The typical workflow for using these methods is then:

calibration_experiment.get_updated_calibration_values()

This will return a dictionary where the calibrated variable_name is the key, and the corresponding values for the target qubits are the values, such as {'variable_name': 0.4967}. The user can check the current state of the variable in the calibration set prior to its update as follows:

calibration_experiment.calibration_set.variables.<variable_name>.value

This will return an array containing the previous value(s) of that variable (for example array([0.5])).
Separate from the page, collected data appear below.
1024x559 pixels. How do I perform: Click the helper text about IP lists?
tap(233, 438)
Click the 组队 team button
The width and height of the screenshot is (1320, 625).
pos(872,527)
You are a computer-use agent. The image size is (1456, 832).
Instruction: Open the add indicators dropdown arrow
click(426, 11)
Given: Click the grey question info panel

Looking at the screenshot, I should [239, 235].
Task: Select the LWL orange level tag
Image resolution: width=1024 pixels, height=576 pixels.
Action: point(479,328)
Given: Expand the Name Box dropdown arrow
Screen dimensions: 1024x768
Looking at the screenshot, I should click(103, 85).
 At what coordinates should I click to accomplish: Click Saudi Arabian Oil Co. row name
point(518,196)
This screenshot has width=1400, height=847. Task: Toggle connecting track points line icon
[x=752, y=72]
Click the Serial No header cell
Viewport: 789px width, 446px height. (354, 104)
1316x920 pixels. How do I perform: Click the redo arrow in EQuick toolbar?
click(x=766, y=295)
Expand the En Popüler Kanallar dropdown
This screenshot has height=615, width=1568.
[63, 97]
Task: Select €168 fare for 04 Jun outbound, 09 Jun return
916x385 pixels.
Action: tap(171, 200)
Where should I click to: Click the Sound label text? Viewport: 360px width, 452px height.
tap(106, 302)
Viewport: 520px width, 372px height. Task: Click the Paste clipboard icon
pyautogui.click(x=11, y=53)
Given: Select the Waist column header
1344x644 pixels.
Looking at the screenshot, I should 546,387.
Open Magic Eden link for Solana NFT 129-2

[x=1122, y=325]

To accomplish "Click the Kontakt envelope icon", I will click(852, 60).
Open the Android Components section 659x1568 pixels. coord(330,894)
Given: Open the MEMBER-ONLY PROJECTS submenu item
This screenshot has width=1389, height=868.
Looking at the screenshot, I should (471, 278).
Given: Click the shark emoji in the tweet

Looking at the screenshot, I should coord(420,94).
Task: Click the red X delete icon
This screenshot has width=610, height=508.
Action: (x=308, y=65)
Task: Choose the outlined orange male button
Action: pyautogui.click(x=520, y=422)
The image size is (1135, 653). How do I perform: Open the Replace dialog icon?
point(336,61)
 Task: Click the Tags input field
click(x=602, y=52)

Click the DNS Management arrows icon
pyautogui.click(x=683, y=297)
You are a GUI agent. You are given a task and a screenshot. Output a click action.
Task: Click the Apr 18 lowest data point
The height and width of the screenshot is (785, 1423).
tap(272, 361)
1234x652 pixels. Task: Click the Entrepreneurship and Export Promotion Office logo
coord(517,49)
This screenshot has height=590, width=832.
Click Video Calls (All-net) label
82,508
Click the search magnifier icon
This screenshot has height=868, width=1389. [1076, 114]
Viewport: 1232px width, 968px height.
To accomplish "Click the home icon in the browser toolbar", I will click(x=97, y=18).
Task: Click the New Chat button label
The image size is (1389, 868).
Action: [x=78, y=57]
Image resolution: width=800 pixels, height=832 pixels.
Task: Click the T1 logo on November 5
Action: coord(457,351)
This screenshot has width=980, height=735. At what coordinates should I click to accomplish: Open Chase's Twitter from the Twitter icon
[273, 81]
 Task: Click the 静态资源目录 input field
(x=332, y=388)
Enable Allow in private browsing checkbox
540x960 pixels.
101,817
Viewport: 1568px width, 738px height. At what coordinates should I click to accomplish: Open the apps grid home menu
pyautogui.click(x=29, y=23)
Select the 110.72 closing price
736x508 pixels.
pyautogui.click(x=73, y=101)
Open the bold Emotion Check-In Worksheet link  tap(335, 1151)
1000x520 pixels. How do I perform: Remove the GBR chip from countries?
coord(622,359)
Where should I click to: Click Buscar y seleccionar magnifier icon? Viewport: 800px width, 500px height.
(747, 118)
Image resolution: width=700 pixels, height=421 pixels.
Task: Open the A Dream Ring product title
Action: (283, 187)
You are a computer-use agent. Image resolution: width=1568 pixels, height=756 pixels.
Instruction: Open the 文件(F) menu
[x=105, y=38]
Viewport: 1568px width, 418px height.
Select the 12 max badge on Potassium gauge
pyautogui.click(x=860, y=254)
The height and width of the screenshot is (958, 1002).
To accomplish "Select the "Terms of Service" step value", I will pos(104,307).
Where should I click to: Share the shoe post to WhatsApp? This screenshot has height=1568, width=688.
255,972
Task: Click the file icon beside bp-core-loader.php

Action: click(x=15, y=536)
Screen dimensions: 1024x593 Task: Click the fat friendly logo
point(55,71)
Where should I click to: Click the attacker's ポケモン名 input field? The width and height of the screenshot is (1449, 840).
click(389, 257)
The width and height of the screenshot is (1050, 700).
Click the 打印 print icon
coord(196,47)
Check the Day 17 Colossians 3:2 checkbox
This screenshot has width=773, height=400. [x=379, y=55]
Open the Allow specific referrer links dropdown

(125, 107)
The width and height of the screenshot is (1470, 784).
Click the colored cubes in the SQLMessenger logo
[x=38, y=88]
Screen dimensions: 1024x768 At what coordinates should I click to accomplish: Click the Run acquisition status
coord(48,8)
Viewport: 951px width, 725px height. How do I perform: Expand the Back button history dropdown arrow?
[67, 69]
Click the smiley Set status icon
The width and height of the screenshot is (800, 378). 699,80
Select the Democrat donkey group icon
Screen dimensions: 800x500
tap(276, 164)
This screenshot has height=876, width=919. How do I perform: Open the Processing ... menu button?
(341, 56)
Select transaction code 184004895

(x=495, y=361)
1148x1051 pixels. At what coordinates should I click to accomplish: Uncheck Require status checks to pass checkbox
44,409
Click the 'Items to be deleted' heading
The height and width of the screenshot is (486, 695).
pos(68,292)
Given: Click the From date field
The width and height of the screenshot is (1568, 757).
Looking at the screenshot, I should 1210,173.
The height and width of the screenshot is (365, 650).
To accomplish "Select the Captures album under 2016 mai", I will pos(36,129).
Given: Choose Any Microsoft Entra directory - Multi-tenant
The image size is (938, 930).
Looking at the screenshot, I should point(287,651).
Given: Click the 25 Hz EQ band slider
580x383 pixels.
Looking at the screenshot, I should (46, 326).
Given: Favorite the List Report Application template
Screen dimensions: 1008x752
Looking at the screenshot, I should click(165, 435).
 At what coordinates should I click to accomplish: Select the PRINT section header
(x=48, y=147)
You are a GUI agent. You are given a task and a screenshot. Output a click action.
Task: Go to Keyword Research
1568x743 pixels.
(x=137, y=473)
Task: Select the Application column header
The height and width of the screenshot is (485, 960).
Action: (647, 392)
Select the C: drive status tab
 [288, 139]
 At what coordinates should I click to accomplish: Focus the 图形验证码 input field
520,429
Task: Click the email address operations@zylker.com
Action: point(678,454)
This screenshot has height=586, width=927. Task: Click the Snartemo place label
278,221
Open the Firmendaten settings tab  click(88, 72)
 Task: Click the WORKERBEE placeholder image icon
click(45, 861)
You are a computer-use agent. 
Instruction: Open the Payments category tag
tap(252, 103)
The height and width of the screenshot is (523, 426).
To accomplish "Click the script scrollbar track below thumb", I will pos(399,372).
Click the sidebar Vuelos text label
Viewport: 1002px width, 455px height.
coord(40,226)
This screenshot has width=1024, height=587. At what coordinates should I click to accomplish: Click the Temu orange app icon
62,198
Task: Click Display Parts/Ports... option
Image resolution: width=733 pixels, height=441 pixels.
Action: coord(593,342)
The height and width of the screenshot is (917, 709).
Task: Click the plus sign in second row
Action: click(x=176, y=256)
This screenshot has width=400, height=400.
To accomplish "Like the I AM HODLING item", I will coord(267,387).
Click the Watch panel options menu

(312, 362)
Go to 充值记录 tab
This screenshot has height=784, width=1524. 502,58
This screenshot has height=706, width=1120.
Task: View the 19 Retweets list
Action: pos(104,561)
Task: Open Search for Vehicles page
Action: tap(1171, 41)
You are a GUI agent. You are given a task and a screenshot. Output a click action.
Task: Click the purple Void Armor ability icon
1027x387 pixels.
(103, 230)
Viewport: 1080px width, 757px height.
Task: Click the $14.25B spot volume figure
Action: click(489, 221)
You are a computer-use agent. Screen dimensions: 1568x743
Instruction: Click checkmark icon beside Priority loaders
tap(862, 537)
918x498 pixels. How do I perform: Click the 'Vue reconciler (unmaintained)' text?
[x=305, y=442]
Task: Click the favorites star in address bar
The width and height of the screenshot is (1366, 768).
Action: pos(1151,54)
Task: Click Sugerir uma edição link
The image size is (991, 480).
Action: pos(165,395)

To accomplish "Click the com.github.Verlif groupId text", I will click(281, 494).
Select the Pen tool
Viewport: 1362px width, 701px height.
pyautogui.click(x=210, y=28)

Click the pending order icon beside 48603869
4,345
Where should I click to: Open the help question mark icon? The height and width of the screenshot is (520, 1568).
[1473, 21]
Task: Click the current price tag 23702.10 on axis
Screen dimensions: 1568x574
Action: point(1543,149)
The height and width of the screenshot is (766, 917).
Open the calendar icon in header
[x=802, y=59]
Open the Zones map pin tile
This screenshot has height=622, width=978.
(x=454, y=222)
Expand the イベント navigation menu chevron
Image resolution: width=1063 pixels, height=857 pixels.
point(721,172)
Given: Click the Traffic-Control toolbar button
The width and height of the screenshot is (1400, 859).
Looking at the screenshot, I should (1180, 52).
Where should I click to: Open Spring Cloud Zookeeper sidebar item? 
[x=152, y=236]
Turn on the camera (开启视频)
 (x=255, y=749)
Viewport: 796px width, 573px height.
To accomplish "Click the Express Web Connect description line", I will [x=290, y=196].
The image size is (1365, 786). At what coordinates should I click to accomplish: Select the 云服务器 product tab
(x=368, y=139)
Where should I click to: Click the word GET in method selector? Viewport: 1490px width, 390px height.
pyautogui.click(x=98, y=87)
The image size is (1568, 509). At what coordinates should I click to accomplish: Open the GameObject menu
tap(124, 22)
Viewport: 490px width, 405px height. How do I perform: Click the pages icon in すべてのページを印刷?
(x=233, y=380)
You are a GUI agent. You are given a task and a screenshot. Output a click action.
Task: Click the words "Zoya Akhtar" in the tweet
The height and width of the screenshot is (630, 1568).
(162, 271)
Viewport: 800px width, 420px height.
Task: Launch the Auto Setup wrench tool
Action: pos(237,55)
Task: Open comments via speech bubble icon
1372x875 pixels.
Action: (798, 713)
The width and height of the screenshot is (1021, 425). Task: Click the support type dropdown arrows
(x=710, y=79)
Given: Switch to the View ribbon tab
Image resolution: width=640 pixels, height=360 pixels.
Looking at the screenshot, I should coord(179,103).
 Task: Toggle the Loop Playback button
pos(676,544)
We can then proceed to update it as follows:

calibration_experiment.set_updated_calibration_values()
calibration_experiment.calibration_set.variables.<variable_name>.value

This will now output array([0.4967]), thus confirming that the variable has been updated.

Note

The updated calibration set can be saved using export_values() method as shown in Managing calibration data and linkers

Available built-in experiments#

Note

The following examples utilize the assets calibration set and channel mapper which can be generated with the scripts calibration.py and channel_mapper.py.

Resonator Spectroscopy

Resonator Spectroscopy experiments allow users to calibrate the parameters of the readout pulse for the measurement operation.

Resonator Spectroscopy

Qubit Spectroscopy

Qubit Spectroscopy experiments allow users to calibrate the driving frequency of qubit control pulses.

Qubit Spectroscopy

Rabi

Rabi experiments allow users to calibrate the amplitude of \(\pi\)-pulses.

Rabi Experiment

Error Amplification

Error Amplification experiments allow users to fine-tune the amplitude of \(\pi\)-pulse determined during the Rabi experiment to achieve better accuracy.

Error Amplification

Coherence

Coherence experiments allow users to learn a characteristic noise time scale for a qubit.

T1

Dispersive Shift

Dispersive Shift experiments allow users to learn how the qubit’s state influences the resonance frequency of the readout resonator.

Dispersive Shift

IQ Distribution

IQ Distribution experiments allow users to measure the I/Q distribution of both the ground state and excited state.

IQ Distribution Experiment

Dynamical Decoupling

Dynamical Decoupling experiments allow users to improve decoherence times by sending a series of pulses with certain intervals are applied to the qubits, effectively decouple them from their environment.

Dynamical Decoupling

Cross Resonance

Cross Resonance experiment is a two-qubit experiment that allows users to calibrate the amplitude of the Cross Resonance pulse sent on the control qubit.

Cross Resonance Gate
[1]

Philip Krantz, Morten Kjaergaard, Fei Yan, Terry Orlando, Simon Gustavsson, and William Oliver. A quantum engineer's guide to superconducting qubits. 2019. arXiv:1904.06560.